▶ _Task description_: Resume the court judgment on costs below, writing what comes after its final paragraph.

▶ _Excerpt provided_:
360 COSTS IF OFFER BY PLAINTIFF

  1. (1)
    If—
  1. (a)
    the plaintiff makes an offer that is not accepted by the defendant and the plaintiff obtains an order no less favourable than the offer; and
  1. (b)
    the court is satisfied that the plaintiff was at all material times willing and able to carry out what was proposed in the offer;

the court must order the defendant to pay the plaintiff’s costs calculated on the indemnity basis unless the defendant shows another order for costs is appropriate in the circumstances.

697 COSTS OF PROCEEDING IN WRONG COURT

  1. (1)
    Subrule (2) applies if the relief obtained by a plaintiff in a proceeding in the Supreme Court or District Court is a judgment that, when the proceeding began, could have been given in a Magistrates Court.
  1. (2)
    The costs the plaintiff may recover must be assessed as if the proceeding had been started in the Magistrates Court, unless the court orders otherwise.

Appropriate scale for the assessment of costs

  1. [5]
    It is convenient to deal first with the appropriate scale against which the costs of the claim are to be assessed, whether that be on the standard or indemnity basis. Rule 360 is a rule of general application and says nothing of the scale against which the costs are to be assessed. Rule 697 concerns proceedings in the ‘wrong court’ and is intended to discourage inefficient use of the resources of litigants and the courts. The money limit in the Magistrates Court at the time the proceedings were commenced was $150,000. The relief obtained by the plaintiff was one that at all times it could have been given by the Magistrates Court. In such circumstances rule 697 requires that the plaintiff’s costs are to be assessed as if the proceedings had been started in that court, unless the court otherwise orders.
  1. [6]
    If the costs are to be assessed as if the proceedings were started in the Magistrates Court, it is still open to order that the costs be assessed on the indemnity basis.[1] Whether costs are on the indemnity basis or standard basis the appropriate scale to which the assessor is to have regard[2] is, in this case, that in Part 3 of Schedule 2 to the UCPR. That is because the amounts claimed and recovered by the plaintiff both exceed $50,000.[3]
  1. [7]
    Rule 697 does confer a discretion to make a different order. A matter that might be relevant to this discretion, but which no party raised, is the absence of any application to transfer the proceedings to the Magistrates Court. Such an order was arguably open pursuant to section 26(2) of the Civil Proceedings Act 2011 (Qld). I say arguably because it may be the plaintiff would have resisted an application on the basis that the Magistrates Court does not have jurisdiction to order delivery up of goods on a claim in detinue.[4] Whatever might have been the outcome of an application to transfer the proceedings, the defendants seemed content to litigate the matter before the District Court. In some circumstances acquiescence of this kind might be a matter that suggests the costs should be assessed against the District Court scale. But given the claim in detinue was hardly pursued at the trial and delivery up of the goods was never a realistic outcome[5] the better view is that these proceedings should have been brought in the Magistrates Court. As such assessment of costs having regard to the appropriate Magistrates Court scale remains appropriate.

▶ _Collected data_:
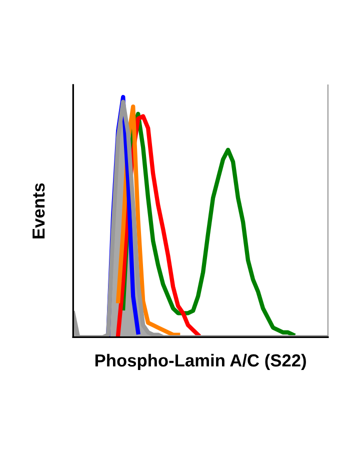  What do you see at coordinates (200, 362) in the screenshot?
I see `x-axis-title: Phospho-Lamin A/C (S22)` at bounding box center [200, 362]. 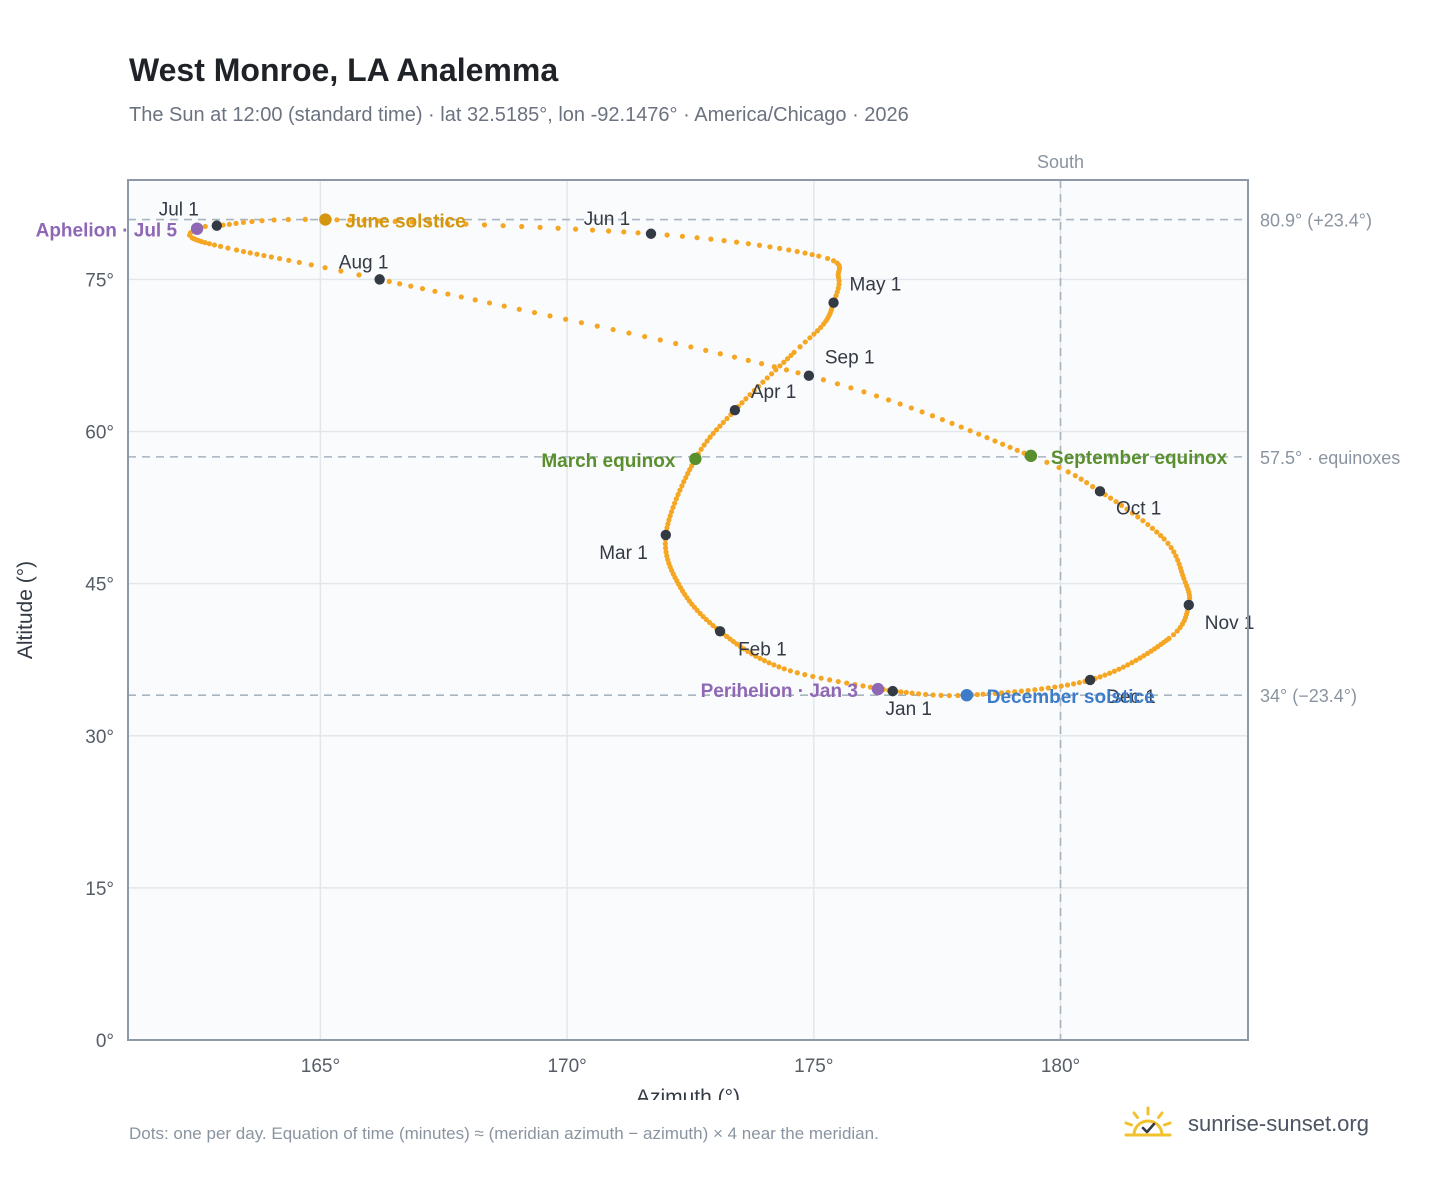 I want to click on month-marker-label: Jan 1, so click(x=909, y=710).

▶ _Answer to the exercise_:
Indemnity or standard costs?

  1. [8]
    The plaintiff’s claim for indemnity costs depends upon an offer made to the defendants on 16 August 2019.[6] The offer was expressed as being made under ‘Chapter 9 Part 5’ of the UCPR and was open for 15 days. In it the plaintiff offered to accept the total amount of its claim (to be paid within seven days), to waive the plaintiff’s claim to interest and for the defendants to pay the costs of the claim assessed on the District Court scale. The plaintiff also asked the defendants to discontinue the counterclaim and pay the defendant by counterclaim’s costs assessed on the District Court scale. The offer was not accepted.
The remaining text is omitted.